Exercise:
The entire listing that follows must be repeated exactly, pictures excluded.

-- Opening Marker --

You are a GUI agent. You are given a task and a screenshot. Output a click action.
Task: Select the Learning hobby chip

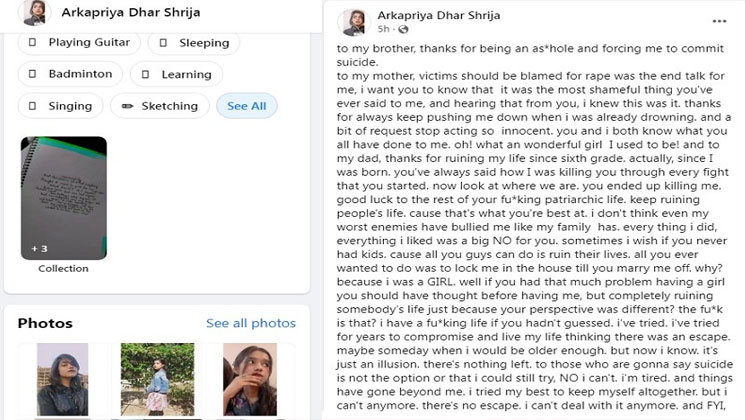click(x=176, y=74)
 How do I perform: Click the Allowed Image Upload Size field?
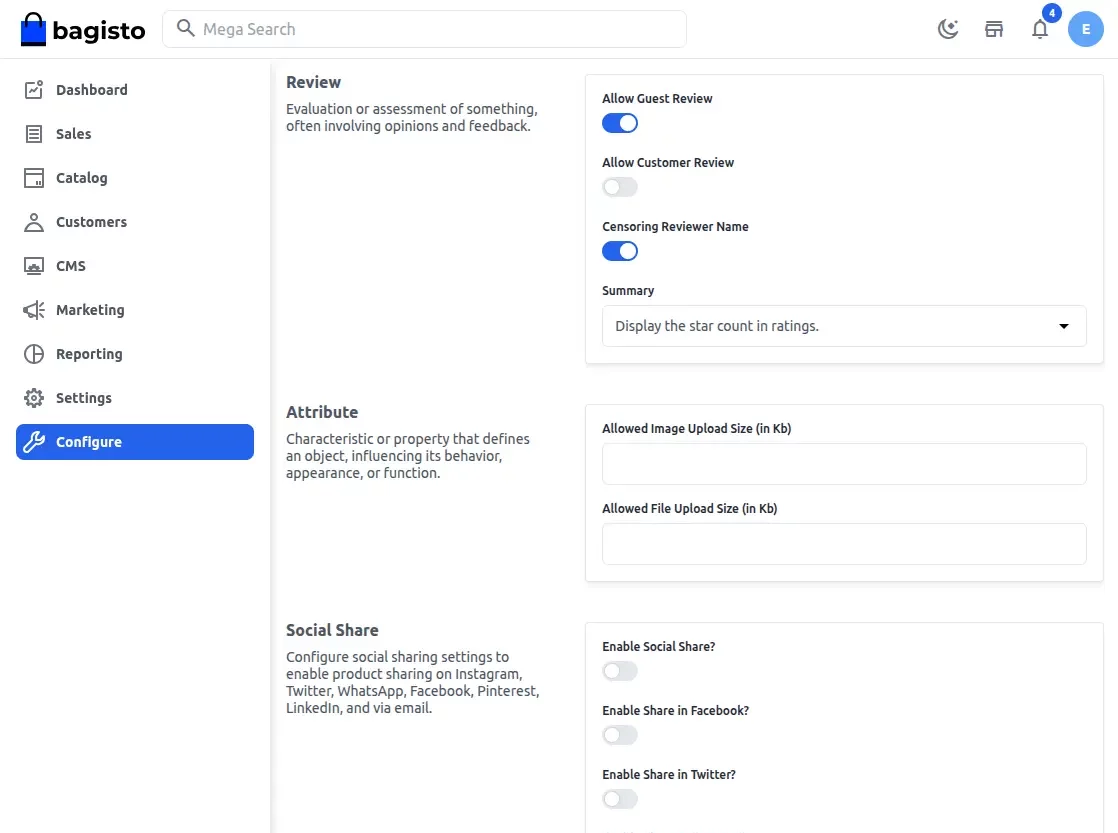[844, 464]
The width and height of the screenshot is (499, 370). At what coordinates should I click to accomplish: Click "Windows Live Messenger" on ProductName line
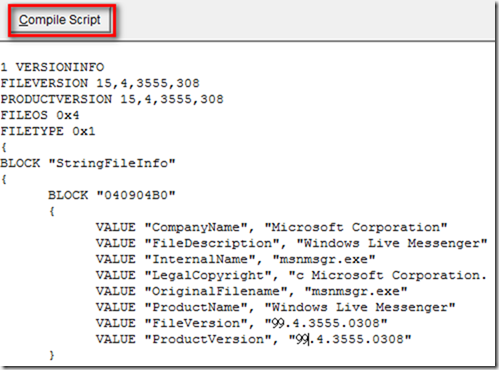tap(360, 307)
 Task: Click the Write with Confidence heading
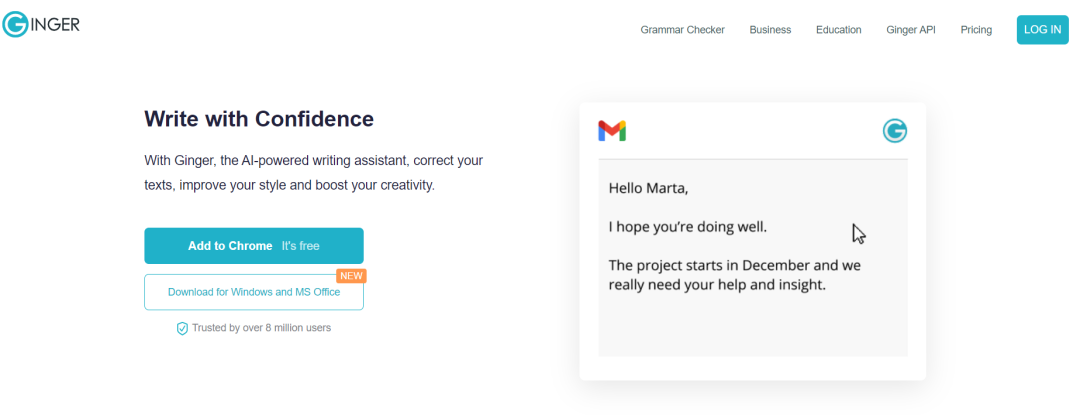[259, 119]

-- Closing Marker --

Solution to the exercise:
You are a GUI agent. You are given a task and a screenshot. Output a click action.
Task: Select the Learning hobby chip

click(x=176, y=74)
 How do I perform: Click the Allowed Image Upload Size field?
[844, 464]
The width and height of the screenshot is (499, 370). At what coordinates should I click to accomplish: Click "Windows Live Messenger" on ProductName line
tap(360, 307)
 Task: Click the Write with Confidence heading
[259, 119]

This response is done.